In recent times, these cycles have gotten smaller and smaller, as designers search for “new” ideas to put into the multiple collections they have to keep racing out in order to satisfy their balance sheets. The nascent “wearables” business, though, seems to raise the prospect of a genuine new dawn. Form will be forced to follow function as technology becomes integrated into our everyday wardrobe.
At the recent London Collections, designer A Sauvage and partner Microsoft showcased a pair of trousers that will charge your phone when it’s in your pocket. The technology – known as inductive charging – uses an electromagnetic field to transfer energy between your strides and your phone. On the down-side, you’ll have to plug your trousers in overnight to charge them up.

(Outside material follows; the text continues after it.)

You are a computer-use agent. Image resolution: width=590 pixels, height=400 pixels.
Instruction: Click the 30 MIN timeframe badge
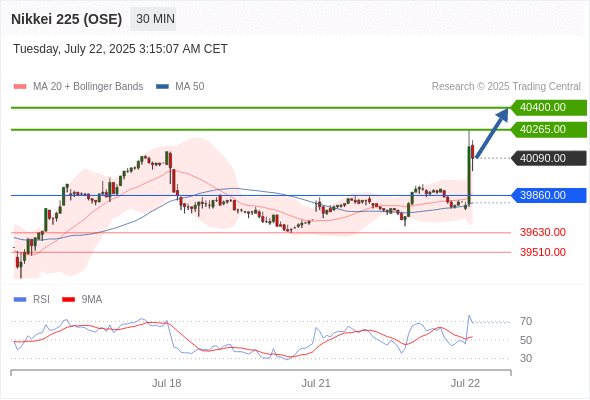(x=153, y=19)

Other devices such as Nike’s FuelBand, Google Glass eyewear (which has just become available on Mr Porter’s American site) and Apple’s much talked about forthcoming iWatch are all aiming to hit the mainstream and become the next billion-selling “gamechanger”. These devices will monitor our fitness and health, make it easier and faster to communicate, or simply keep all of our energy-hungry items charged. In the not so-distant future, we’re going to look back and wonder how we ever lived without our digital jumpers.
Technology will increasingly dictate how we look and fashion will need to respond to this with the items we see on the catwalks. The industry is already showing willing – Christopher Kane, James Long and Givenchy all showed digitally inspired collections. Burberry, Gieves & Hawkes and Brioni have already introduced digital technology into their stores and it won’t be long before it will be in the garments themselves: coats that will be able to Instagram your #OOTD* and bracelets that will tell you when you need to visit the doctor.
Technology will become the starting point of designs, and brands will do their best to make these items as beautiful as possible. Now, that is an exciting future for fashion.